Lies, damned lies and benchmarks
This section evaluates LocustDB on benchmarks based on a series of blog posts by Mark Litwintschik.
Of course this benchmark can only shine light onto a small slice of functionality and the systems I am comparing against are much more complete than LocustDB. I have used the dataset and queries featured in the benchmarks during development, and while I have restrained from adding any optimizations that are tailored to the dataset this naturally still introduced bias.
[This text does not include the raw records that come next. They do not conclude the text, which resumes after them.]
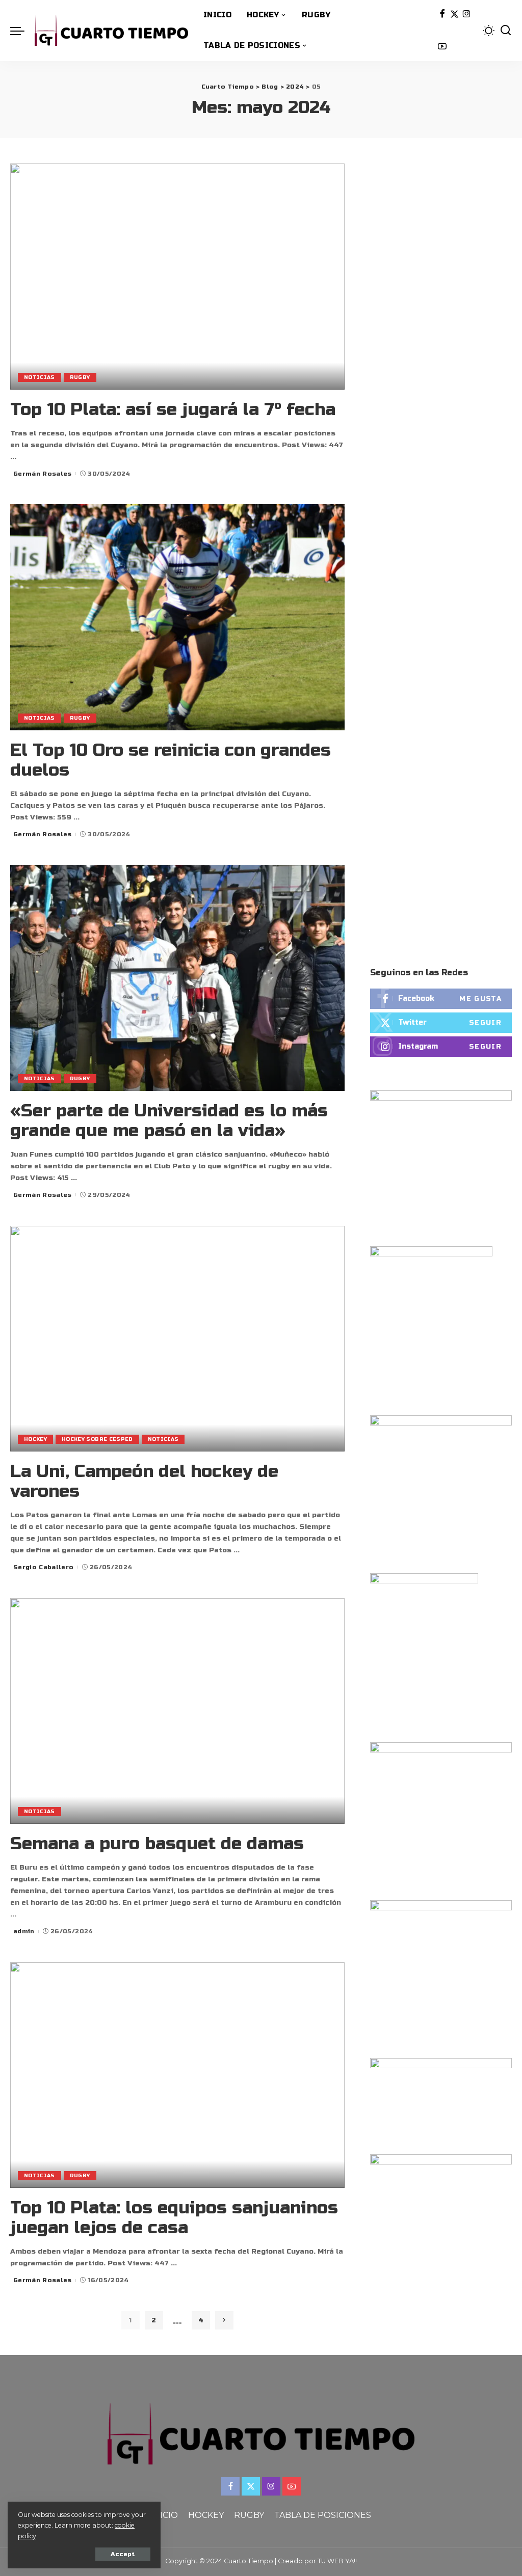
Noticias (39, 377)
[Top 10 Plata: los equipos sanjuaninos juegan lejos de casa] (177, 2075)
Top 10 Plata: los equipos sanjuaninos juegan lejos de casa (174, 2218)
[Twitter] (454, 14)
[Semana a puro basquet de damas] (177, 1711)
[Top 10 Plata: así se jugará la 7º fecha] (177, 276)
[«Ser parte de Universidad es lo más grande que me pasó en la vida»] (177, 977)
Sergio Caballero (43, 1567)
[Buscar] (506, 30)
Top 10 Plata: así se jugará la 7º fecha (172, 409)
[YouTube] (442, 47)
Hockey (35, 1439)
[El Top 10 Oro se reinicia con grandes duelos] (177, 617)
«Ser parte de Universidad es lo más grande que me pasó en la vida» (169, 1121)
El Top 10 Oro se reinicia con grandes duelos (170, 760)
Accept (123, 2554)
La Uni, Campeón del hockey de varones (144, 1481)
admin (24, 1931)
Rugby (80, 377)
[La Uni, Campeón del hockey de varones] (177, 1338)
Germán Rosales (42, 473)
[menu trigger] (22, 30)
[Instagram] (466, 14)
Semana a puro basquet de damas (157, 1843)
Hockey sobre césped (97, 1439)
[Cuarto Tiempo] (111, 30)
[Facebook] (442, 14)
Still, the benchmarks cover a fairly general class of important queries and I do believe the results paint a fair picture of LocustDB’s potential if not its current capabilities.
The data used in the benchmark is derived from a public dataset of 1.46 billion taxi rides in New York City. The raw dataset requires additional processing to turn it into a single denormalized table (see appendix). Stored as uncompressed CSVs, the dataset takes up 602GB of space and reduces to 114GB after applying gzip. Despite Mark’s detailed instructions for generating the denormalized dataset (which built on work by Todd Schneider), the process is fairly arduous and claimed several hours of my time. Downloading the raw data took multiple hours and the denormalization process ran for about a week. As a public service, I am making the resulting data set available for download in case anyone else wants to play with it.
All benchmarks were run on my desktop PC which contains a i7-5820K processor (Haswell E, 3.30-3.60GHz, 6 physical and 12 virtual cores, 15MB L3 cache) and 8x8GB of DDR4-2400 RAM.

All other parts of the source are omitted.